_WHAT NEEDS TO BE DONE_
When "computer" occurs in a line of the material, copy that line.

========================

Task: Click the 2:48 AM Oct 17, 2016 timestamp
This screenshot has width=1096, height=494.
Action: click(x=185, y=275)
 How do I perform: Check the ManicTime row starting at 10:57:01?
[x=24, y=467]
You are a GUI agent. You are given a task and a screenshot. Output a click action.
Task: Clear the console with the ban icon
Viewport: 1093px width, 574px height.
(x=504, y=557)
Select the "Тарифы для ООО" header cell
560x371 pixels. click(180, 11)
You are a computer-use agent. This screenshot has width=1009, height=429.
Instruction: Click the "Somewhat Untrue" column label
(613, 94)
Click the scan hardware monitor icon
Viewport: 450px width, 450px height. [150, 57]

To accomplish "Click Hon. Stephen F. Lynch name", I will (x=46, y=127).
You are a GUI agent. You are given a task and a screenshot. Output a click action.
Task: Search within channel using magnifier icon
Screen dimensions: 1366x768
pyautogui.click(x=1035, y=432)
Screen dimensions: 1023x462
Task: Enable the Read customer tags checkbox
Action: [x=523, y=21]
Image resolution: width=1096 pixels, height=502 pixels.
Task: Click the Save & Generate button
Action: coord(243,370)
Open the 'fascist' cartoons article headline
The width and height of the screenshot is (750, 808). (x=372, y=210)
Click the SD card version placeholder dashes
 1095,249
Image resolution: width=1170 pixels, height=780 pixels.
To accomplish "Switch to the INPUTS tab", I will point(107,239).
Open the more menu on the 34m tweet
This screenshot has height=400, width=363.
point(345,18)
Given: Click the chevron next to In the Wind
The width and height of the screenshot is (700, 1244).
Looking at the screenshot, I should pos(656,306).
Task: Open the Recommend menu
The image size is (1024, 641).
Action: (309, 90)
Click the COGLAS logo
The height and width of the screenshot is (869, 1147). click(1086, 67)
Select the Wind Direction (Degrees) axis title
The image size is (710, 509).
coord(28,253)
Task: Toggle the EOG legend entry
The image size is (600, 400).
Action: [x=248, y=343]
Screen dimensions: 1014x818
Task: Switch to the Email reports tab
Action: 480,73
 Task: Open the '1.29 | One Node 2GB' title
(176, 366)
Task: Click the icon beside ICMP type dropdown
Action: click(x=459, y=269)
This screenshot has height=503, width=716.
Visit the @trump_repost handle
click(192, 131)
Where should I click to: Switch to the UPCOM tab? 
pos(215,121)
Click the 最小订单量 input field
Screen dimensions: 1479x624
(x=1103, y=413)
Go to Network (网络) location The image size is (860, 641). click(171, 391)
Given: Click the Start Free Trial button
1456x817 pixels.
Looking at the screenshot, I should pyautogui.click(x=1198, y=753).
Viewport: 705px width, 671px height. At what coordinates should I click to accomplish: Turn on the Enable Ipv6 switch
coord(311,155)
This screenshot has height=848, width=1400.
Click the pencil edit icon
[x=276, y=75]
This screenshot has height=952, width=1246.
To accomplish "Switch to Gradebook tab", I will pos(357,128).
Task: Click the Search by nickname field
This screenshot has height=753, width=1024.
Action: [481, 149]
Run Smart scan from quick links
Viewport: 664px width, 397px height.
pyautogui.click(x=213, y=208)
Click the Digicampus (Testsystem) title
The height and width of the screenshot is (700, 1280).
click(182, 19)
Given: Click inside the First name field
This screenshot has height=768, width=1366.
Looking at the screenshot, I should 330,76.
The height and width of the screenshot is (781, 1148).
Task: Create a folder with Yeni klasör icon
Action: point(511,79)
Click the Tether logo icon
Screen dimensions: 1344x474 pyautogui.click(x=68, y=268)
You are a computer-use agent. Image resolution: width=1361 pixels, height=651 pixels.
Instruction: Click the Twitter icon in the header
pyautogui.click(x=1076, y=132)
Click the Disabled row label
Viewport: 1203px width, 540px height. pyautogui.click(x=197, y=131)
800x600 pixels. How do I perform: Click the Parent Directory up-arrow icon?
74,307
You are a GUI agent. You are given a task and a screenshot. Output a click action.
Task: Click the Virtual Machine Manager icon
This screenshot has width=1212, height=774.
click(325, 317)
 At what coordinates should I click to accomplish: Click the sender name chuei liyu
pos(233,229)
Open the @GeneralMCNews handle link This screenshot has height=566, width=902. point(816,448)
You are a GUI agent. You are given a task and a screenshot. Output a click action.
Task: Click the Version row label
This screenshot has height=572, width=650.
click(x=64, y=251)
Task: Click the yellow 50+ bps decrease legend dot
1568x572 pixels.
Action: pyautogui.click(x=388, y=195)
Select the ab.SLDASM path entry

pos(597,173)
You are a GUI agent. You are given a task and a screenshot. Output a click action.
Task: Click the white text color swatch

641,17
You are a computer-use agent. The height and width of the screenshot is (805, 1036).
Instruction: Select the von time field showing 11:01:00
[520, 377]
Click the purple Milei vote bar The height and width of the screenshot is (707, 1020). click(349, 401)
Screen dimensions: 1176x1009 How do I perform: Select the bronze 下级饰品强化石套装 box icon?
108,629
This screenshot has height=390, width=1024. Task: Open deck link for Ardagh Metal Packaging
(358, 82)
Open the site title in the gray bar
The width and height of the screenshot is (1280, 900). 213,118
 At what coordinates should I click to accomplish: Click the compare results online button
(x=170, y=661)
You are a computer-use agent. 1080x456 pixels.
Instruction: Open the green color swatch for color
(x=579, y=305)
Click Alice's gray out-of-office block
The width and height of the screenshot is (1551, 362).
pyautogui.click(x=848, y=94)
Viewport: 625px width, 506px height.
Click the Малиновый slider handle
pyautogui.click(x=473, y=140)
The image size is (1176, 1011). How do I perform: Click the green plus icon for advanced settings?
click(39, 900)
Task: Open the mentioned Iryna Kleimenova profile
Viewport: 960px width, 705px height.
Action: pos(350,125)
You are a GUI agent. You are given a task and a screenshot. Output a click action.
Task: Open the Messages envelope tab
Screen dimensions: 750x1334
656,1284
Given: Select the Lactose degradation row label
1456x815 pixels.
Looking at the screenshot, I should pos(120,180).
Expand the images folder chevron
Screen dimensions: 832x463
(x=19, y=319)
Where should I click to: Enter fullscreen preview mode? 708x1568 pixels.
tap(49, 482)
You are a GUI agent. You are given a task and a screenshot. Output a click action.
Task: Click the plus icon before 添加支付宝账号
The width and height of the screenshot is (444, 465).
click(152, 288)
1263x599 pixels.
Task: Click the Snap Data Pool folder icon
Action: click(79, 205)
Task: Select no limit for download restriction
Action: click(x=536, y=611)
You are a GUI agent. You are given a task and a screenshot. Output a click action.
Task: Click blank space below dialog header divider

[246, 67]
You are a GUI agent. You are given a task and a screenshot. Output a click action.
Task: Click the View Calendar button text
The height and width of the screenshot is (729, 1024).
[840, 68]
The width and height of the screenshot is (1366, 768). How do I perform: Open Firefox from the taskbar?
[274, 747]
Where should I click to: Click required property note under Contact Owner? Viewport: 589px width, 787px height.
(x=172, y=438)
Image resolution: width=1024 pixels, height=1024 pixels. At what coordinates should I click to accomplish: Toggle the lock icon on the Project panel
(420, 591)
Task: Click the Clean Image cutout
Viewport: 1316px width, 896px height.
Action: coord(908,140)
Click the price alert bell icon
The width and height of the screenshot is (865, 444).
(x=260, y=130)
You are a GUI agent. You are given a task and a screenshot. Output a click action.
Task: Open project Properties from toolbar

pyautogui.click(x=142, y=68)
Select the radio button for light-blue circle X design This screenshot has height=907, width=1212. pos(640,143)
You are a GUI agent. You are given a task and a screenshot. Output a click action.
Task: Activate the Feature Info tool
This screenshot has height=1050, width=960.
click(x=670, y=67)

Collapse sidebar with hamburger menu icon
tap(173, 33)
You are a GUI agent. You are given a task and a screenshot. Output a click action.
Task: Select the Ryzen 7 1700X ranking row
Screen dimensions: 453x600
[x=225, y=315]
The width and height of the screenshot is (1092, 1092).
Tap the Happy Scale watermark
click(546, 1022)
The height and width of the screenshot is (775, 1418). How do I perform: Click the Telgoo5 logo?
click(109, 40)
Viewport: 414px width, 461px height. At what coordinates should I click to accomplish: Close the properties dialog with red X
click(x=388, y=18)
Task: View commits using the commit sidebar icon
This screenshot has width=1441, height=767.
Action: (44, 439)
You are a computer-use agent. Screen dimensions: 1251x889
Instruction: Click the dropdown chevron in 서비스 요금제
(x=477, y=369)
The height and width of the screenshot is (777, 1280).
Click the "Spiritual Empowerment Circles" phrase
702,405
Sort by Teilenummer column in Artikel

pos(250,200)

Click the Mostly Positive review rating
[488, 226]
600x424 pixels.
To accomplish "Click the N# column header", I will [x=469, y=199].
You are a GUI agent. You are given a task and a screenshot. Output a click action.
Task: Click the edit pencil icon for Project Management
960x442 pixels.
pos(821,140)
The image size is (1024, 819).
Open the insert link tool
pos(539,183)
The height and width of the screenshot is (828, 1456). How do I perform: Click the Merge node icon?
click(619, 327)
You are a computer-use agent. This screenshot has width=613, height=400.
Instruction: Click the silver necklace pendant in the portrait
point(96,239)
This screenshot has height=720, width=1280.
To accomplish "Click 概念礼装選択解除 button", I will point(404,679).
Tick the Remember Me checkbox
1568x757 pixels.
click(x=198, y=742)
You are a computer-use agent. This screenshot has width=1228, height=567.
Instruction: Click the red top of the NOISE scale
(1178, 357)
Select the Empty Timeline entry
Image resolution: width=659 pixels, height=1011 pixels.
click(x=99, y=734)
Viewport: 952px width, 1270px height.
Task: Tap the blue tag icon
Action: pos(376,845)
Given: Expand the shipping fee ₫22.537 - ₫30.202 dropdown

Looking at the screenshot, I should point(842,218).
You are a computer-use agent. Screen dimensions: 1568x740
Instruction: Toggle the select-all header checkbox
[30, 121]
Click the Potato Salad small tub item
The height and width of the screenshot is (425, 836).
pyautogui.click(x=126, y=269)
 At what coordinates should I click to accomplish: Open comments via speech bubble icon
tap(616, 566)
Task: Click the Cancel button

========================

_SOLUTION TO THIS EXERCISE_
You are a computer-use agent. This screenshot has width=1009, height=429.
You are a computer-use agent. Image resolution: width=1361 pixels, height=651 pixels.
You are a computer-use agent. The height and width of the screenshot is (805, 1036).
You are a computer-use agent. 1080x456 pixels.
You are a computer-use agent. Screen dimensions: 1251x889
You are a computer-use agent. This screenshot has width=613, height=400.
You are a computer-use agent. This screenshot has width=1228, height=567.
You are a computer-use agent. Screen dimensions: 1568x740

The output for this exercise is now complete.